--- start of Input material ---

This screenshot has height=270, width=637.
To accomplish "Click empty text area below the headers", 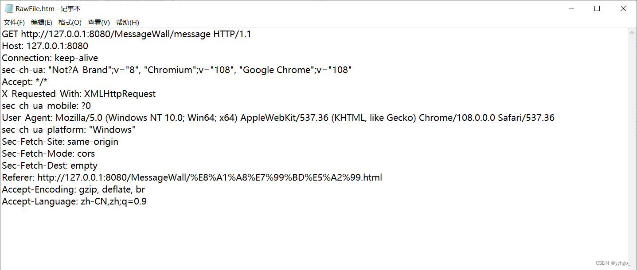I will pyautogui.click(x=310, y=237).
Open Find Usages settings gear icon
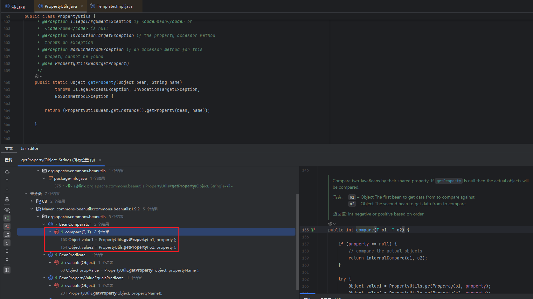The width and height of the screenshot is (533, 299). point(7,199)
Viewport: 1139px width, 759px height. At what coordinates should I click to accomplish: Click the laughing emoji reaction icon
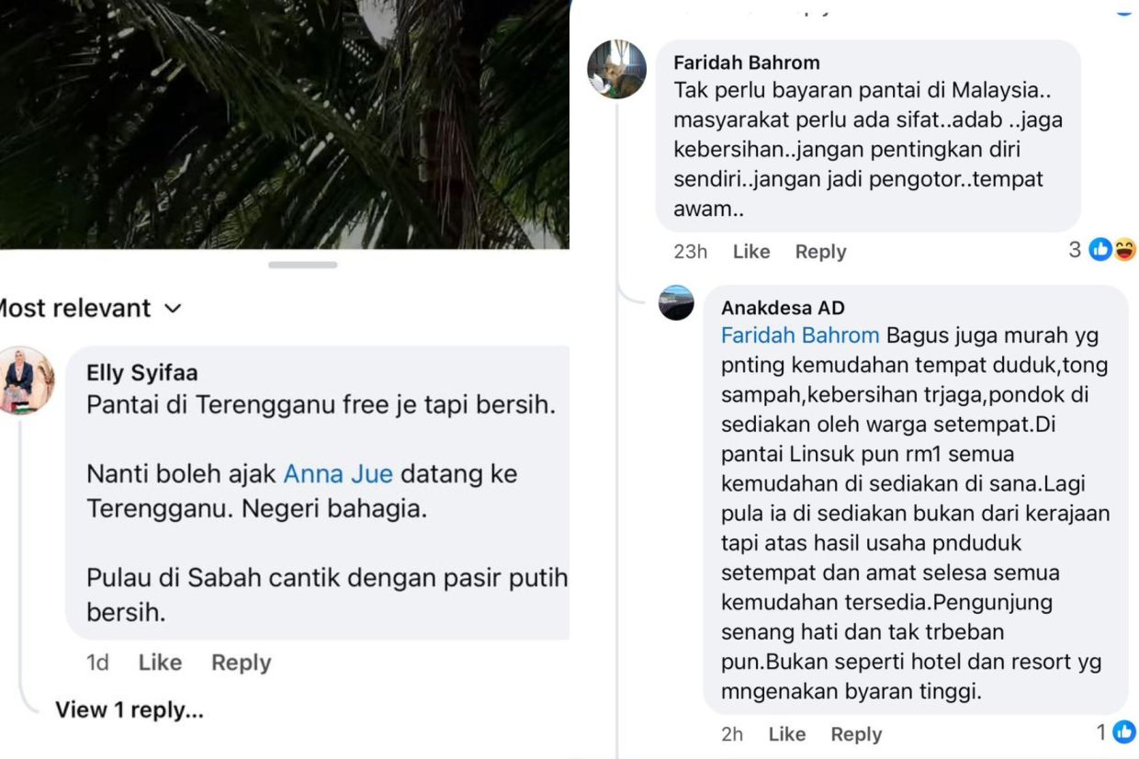coord(1125,249)
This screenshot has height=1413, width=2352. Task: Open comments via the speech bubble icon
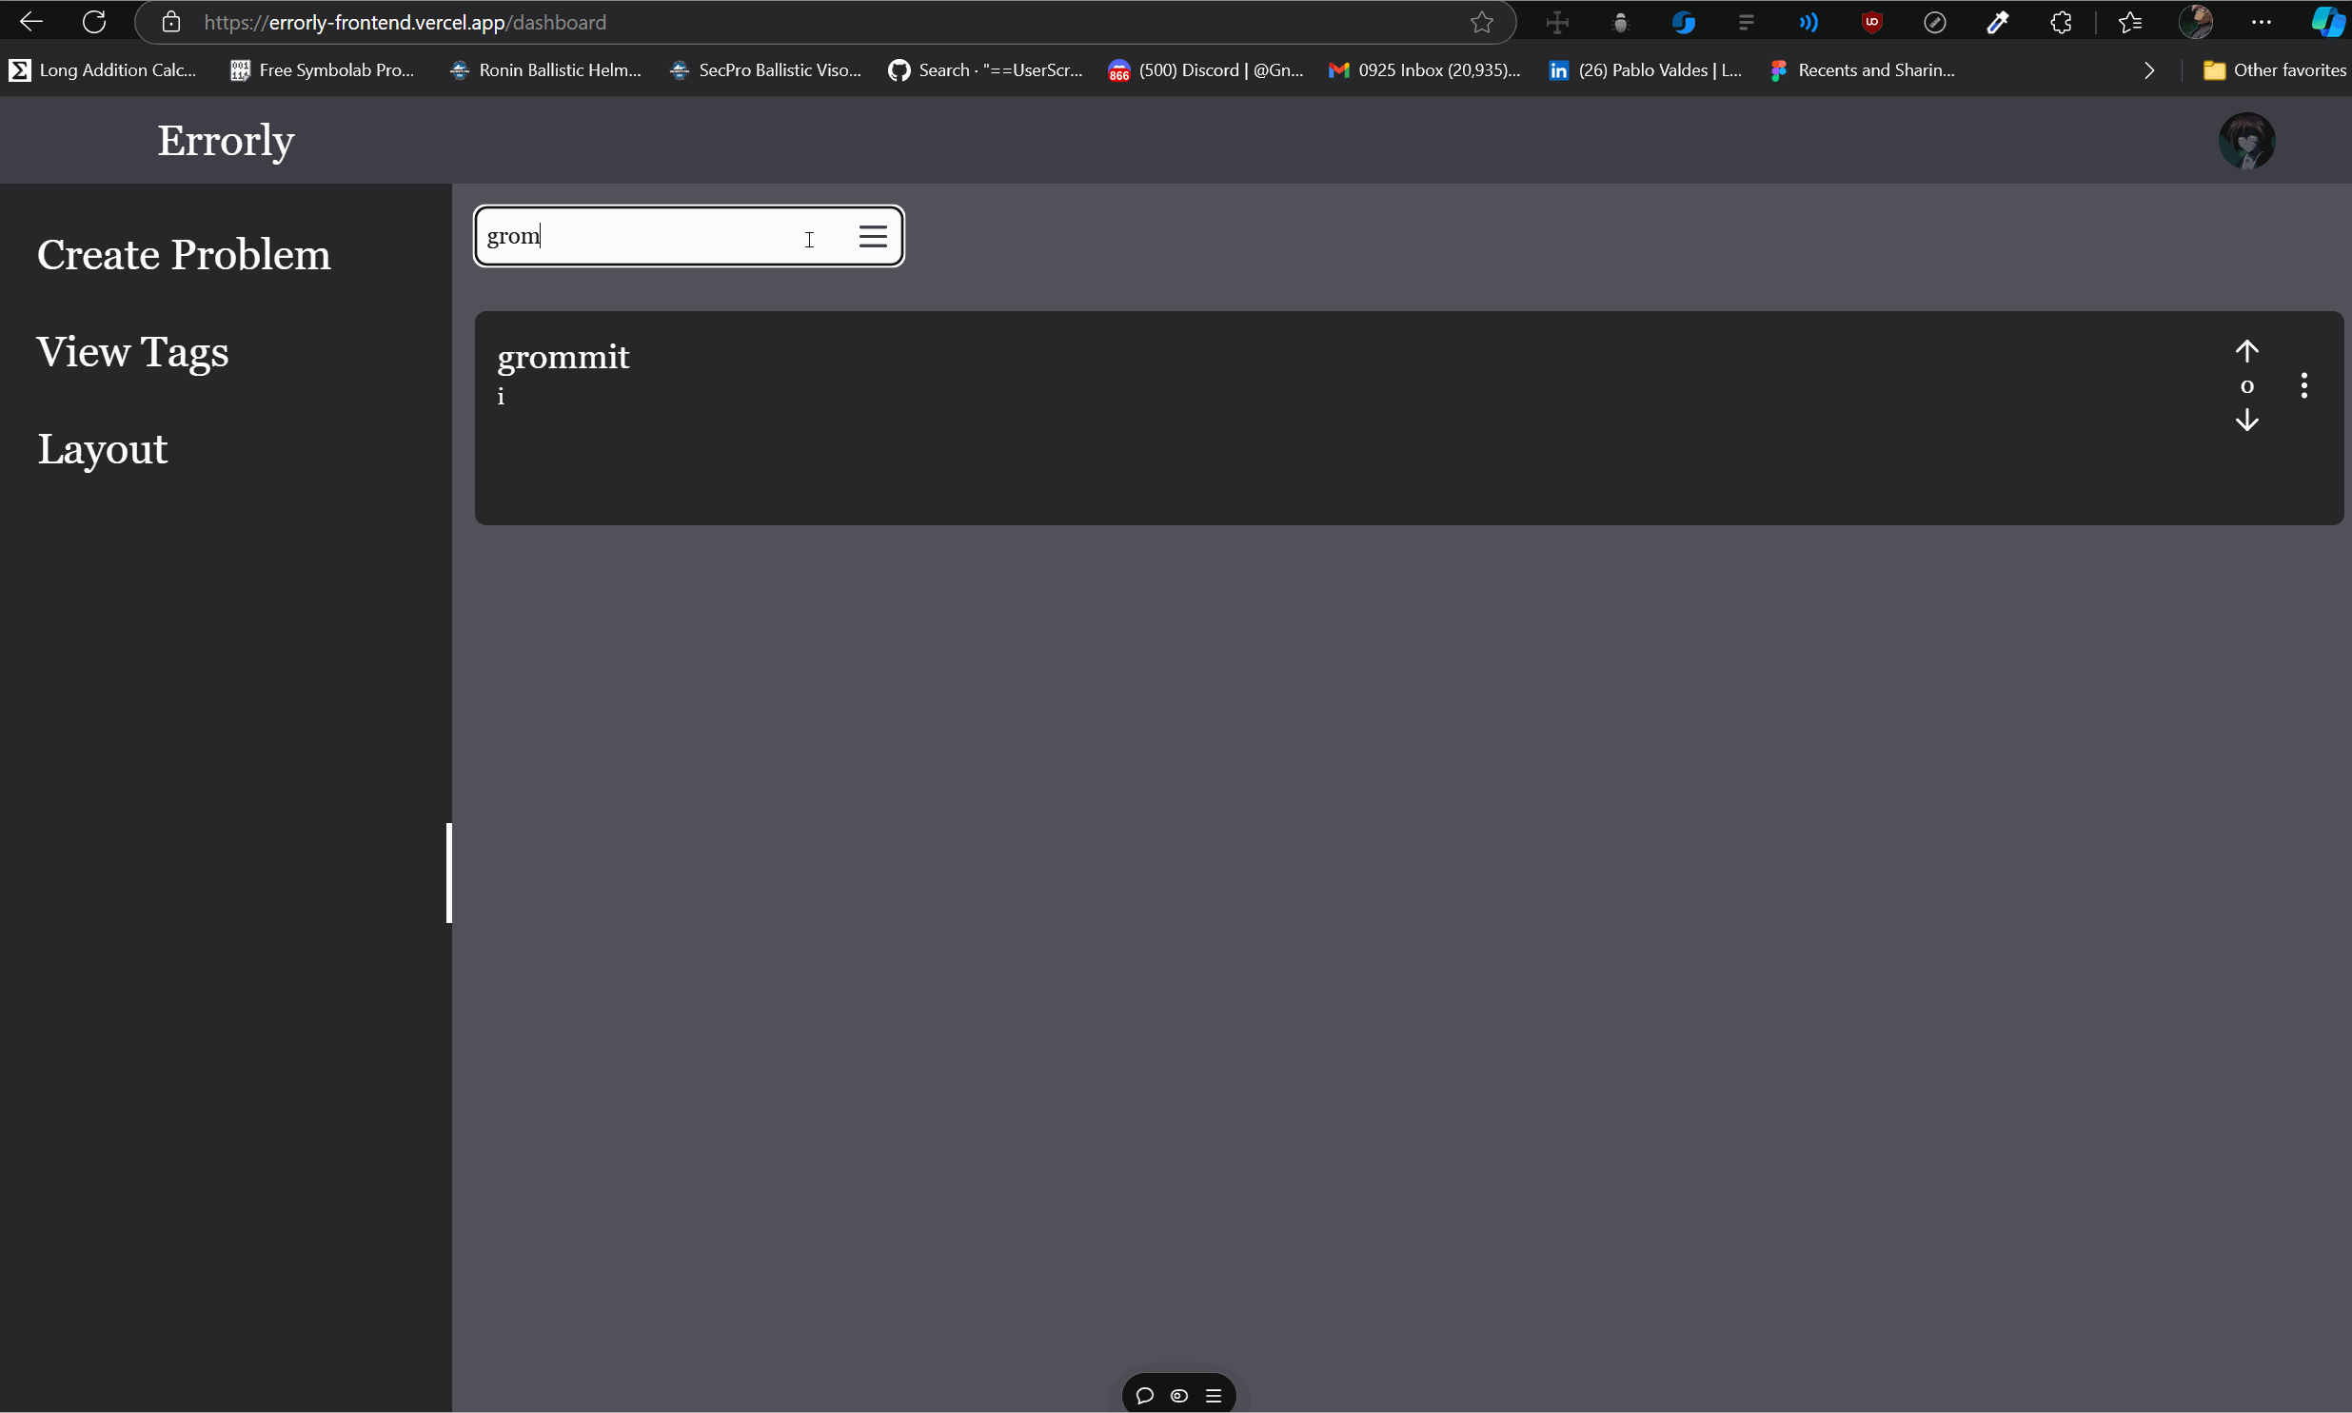coord(1144,1395)
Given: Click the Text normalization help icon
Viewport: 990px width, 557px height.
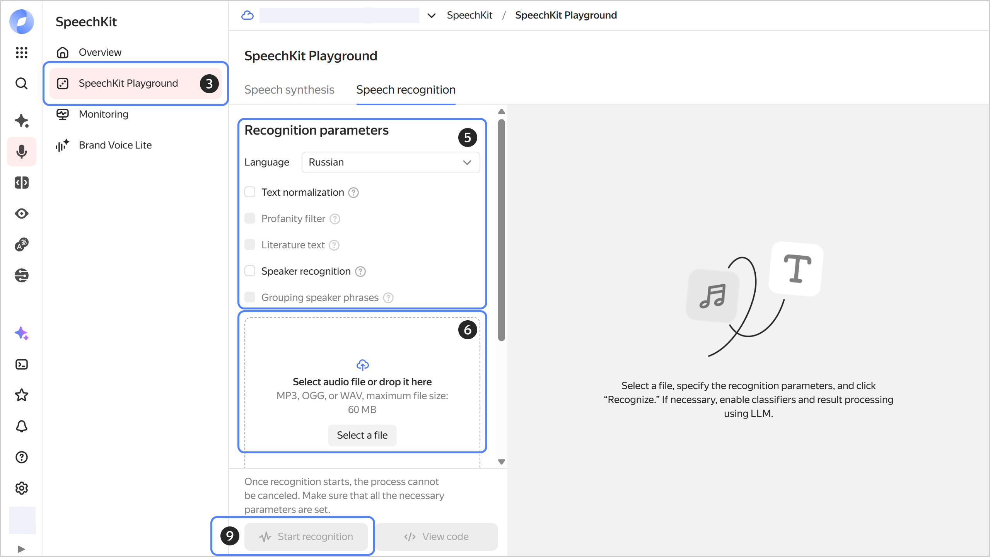Looking at the screenshot, I should [353, 193].
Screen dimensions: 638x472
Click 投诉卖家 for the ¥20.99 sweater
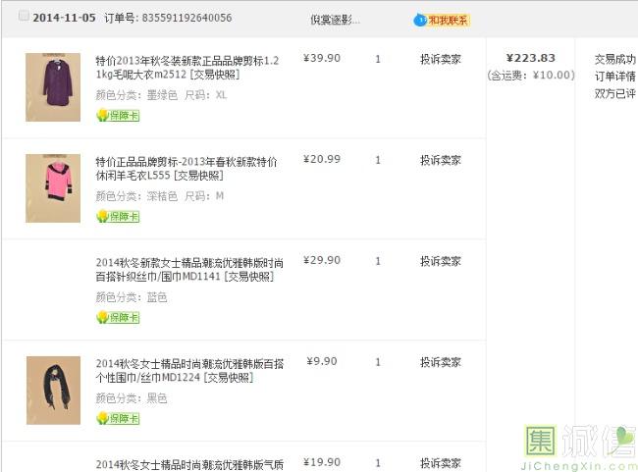point(441,160)
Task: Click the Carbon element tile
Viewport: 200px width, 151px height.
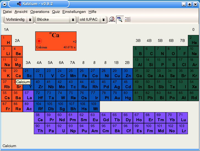Action: tap(149, 52)
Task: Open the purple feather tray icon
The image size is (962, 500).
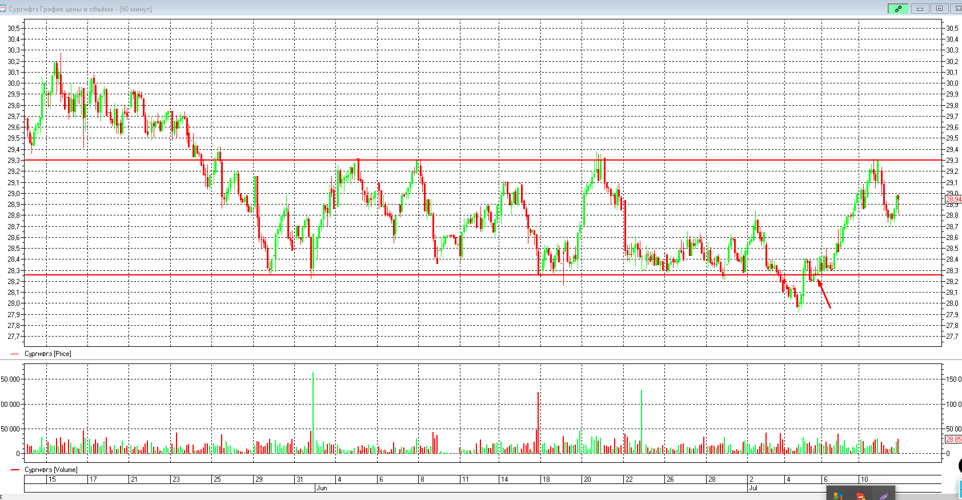Action: tap(883, 495)

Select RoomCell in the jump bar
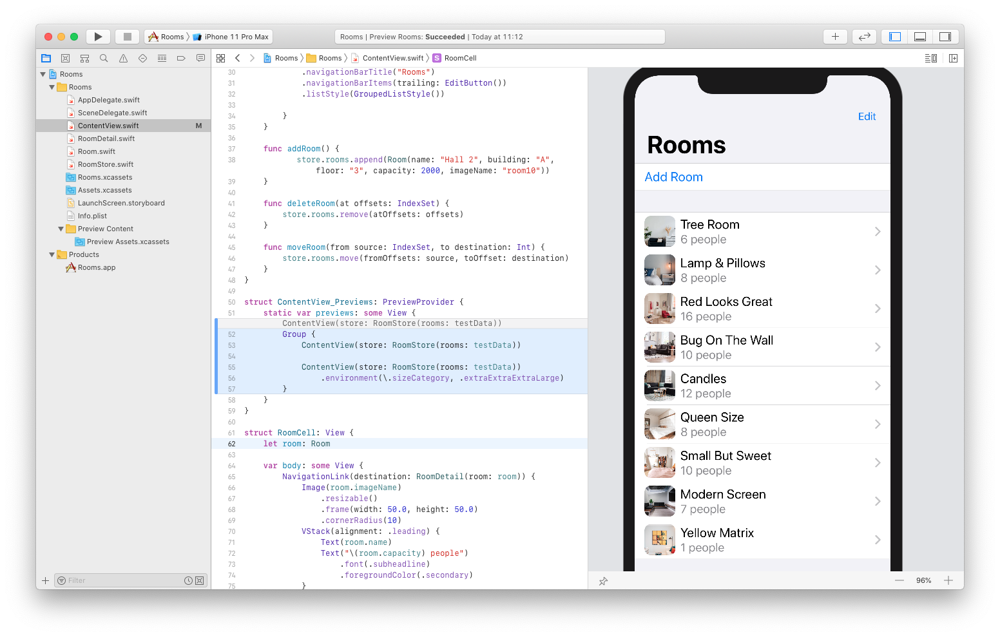coord(459,57)
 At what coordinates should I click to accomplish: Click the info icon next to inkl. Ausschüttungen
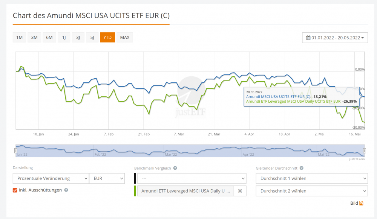66,190
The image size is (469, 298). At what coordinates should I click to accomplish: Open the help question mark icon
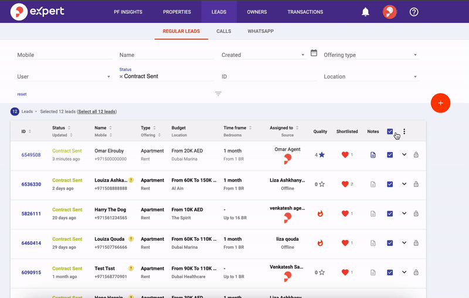coord(414,12)
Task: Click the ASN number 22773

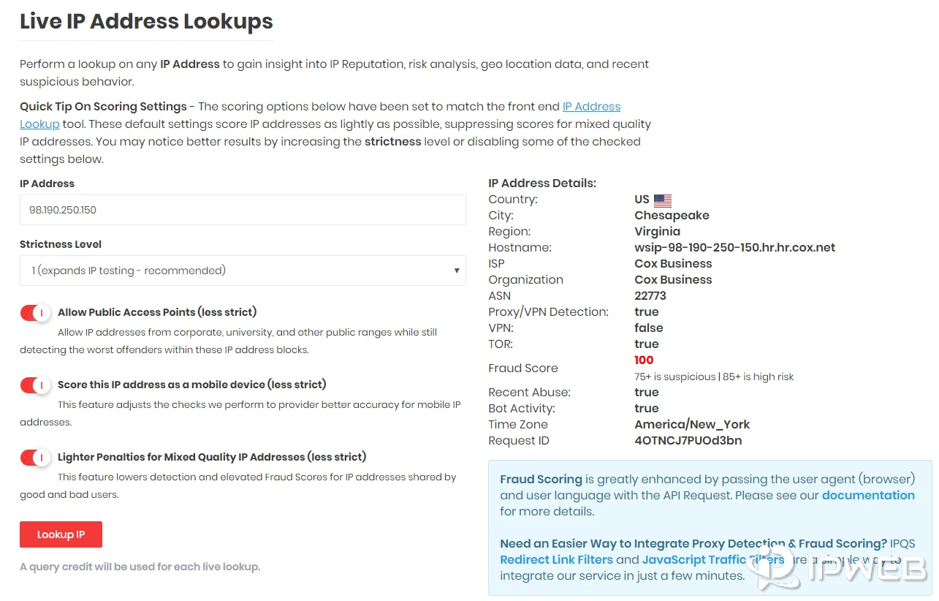Action: 650,296
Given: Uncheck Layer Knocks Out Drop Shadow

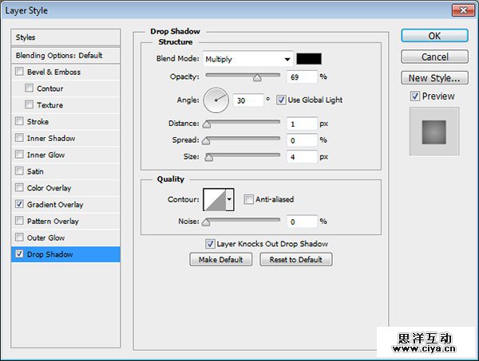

--- end of Input material ---

### Job
Render the part of the listing that opens with the line containing "Task: Click the ASN number 22773" and runs through the end of the listing as a Markdown table with the columns "Number" and "Line," one row per line, skipping blank lines and leaving out the pictures.

### Task answer
| Number | Line |
|---|---|
| 1 | Task: Click the ASN number 22773 |
| 2 | Action: 650,296 |
| 3 | Given: Uncheck Layer Knocks Out Drop Shadow |